Models

The xt::models module provides a comprehensive "Model Zoo" containing pre-built, ready-to-use implementations of many popular and state-of-the-art deep learning architectures.

This allows you to get started on standard tasks quickly without having to implement well-known models from scratch. It is perfect for benchmarking, transfer learning, and as a starting point for your own custom architectures.

Core Concept

All models in the xt::models namespace are implemented as standard torch::nn::Modules. This means they integrate seamlessly with the entire LibTorch and xTorch ecosystem. You can inspect their parameters, move them between devices, and pass them to any xTorch Trainer or standard LibTorch Optimizer.

General Usage

Using a pre-built model from xTorch is straightforward. The typical workflow is:

  1. Include the header for the specific model you want to use.
  2. Instantiate the model class, providing any necessary configuration (e.g., number of classes).
  3. Move the model to the desired device (CPU or CUDA).
  4. Use the model for training or inference.
#include <xtorch/xtorch.h>
 
int main() {
    // Define the device
    torch::Device device(torch::cuda::is_available() ? torch::kCUDA : torch::kCPU);
    std::cout << "Using device: " << device << std::endl;
 
    // 1. & 2. Instantiate a pre-built ResNet18 model for a 100-class problem
    xt::models::ResNet model(
        xt::models::ResNetImpl::BlockType::BASIC, // BASIC block for ResNet18/34
        {2, 2, 2, 2},                             // Layers in each stage for ResNet18
        /*num_classes=*/100
    );
 
    // 3. Move the model to the GPU
    model.to(device);
 
    // 4. Perform a dummy forward pass
    // Create a random input tensor: Batch size 16, 3 channels, 224x224 image
    auto input = torch::randn({16, 3, 224, 224}).to(device);
    auto output = model.forward(input);
 
    std::cout << "Model instantiated successfully." << std::endl;
    std::cout << "Output shape: " << output.sizes() << std::endl; // Should be
 
    // The model can now be passed to an optimizer and the xt::Trainer
    // torch::optim::Adam optimizer(model.parameters());
    // xt::Trainer trainer;
    // trainer.fit(model, ...);
}

!!! info "Model Variants" Many model families (like ResNet or EfficientNet) have multiple variants (e.g., ResNet18, ResNet50). These are typically configured through constructor arguments. Please refer to the specific model's header file for details on the available options.

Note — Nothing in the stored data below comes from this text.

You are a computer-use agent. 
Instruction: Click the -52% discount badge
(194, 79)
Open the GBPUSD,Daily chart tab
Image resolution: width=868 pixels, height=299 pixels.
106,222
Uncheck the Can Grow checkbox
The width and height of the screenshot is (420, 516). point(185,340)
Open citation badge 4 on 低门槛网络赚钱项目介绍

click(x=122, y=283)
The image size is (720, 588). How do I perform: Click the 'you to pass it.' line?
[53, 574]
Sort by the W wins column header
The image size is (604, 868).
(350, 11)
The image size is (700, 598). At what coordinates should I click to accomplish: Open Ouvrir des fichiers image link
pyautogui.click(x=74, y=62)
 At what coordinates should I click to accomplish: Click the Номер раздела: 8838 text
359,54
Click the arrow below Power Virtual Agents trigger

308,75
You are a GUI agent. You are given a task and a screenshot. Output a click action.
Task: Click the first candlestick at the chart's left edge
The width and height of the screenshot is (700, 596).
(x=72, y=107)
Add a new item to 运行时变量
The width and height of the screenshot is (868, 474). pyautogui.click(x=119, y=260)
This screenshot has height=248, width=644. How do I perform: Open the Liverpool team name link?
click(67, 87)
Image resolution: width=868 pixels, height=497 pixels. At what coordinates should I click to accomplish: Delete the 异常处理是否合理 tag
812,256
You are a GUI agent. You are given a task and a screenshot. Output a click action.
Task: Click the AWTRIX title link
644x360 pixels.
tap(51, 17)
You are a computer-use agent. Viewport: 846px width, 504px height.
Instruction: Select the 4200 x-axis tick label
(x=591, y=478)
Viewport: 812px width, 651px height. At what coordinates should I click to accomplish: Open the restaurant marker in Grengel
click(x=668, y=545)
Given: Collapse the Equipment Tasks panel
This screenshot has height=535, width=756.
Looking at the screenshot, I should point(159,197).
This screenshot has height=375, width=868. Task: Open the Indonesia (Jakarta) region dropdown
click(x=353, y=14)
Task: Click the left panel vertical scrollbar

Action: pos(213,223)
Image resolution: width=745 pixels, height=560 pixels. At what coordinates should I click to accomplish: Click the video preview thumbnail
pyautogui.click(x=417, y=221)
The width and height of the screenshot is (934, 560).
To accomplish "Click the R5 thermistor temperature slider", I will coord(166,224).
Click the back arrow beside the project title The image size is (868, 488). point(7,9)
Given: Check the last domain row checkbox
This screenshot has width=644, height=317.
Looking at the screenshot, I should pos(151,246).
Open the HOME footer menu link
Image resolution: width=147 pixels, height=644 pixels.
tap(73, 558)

Available Models by Domain

The xTorch Model Zoo is organized by machine learning domain. Follow the links below for a detailed list of available architectures in each category.

  • Computer Vision: Includes classic and modern architectures for image classification (ResNet, VGG, EfficientNet), object detection (YOLO, Faster R-CNN), segmentation (U-Net, DeepLab), and Vision Transformers (ViT, Swin).

  • Generative Models: Contains implementations of popular generative architectures, including Generative Adversarial Networks (DCGAN, StyleGAN), Variational Autoencoders (VAE), and Diffusion Models (DDPM).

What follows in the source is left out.